Symptoms[edit | edit source]

The symptoms of congenital lactic acidosis can vary widely among affected individuals, ranging from mild to severe. Common symptoms include:

Muscle weakness
Fatigue
Rapid breathing (tachypnea)
Difficulty feeding in infants
Developmental delay
Seizures

In severe cases, congenital lactic acidosis can lead to life-threatening complications such as organ failure and severe neurological damage.

Diagnosis[edit | edit source]

Diagnosis of congenital lactic acidosis involves a combination of clinical evaluation, laboratory testing, and genetic testing. Blood tests are used to measure the levels of lactic acid and other substances that may indicate impaired metabolism. Magnetic resonance imaging (MRI) of the brain and muscle biopsy may also be conducted to assess the extent of organ damage and to look for specific metabolic or mitochondrial abnormalities. Genetic testing can confirm the diagnosis by identifying mutations in the genes associated with the condition.
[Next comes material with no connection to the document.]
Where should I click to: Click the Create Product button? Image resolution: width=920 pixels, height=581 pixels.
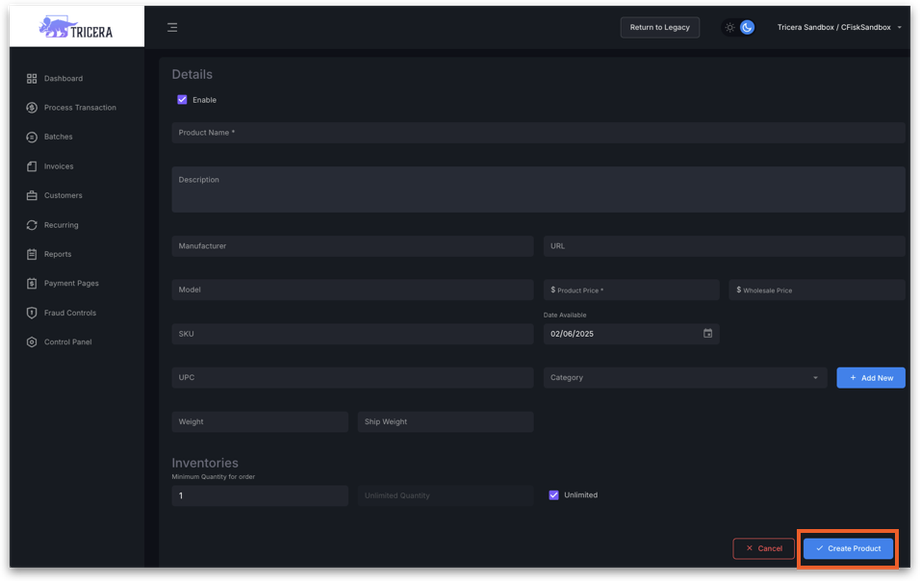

Treatment[edit | edit source]

Treatment for congenital lactic acidosis is supportive and aims to manage symptoms and prevent complications. This may include:

Dietary modifications to reduce the intake of carbohydrates that can lead to lactic acid accumulation
Supplements such as vitamins and coenzymes that may help improve mitochondrial function
Medications to control symptoms such as seizures
In some cases, dialysis may be necessary to remove excess lactic acid from the blood

There is currently no cure for congenital lactic acidosis, and the prognosis varies depending on the severity of the condition and the presence of associated complications.

Prognosis[edit | edit source]

The prognosis for individuals with congenital lactic acidosis depends on the severity of the condition and the effectiveness of management strategies. Early diagnosis and intervention can improve the quality of life for some affected individuals, but the condition can be life-threatening in severe cases.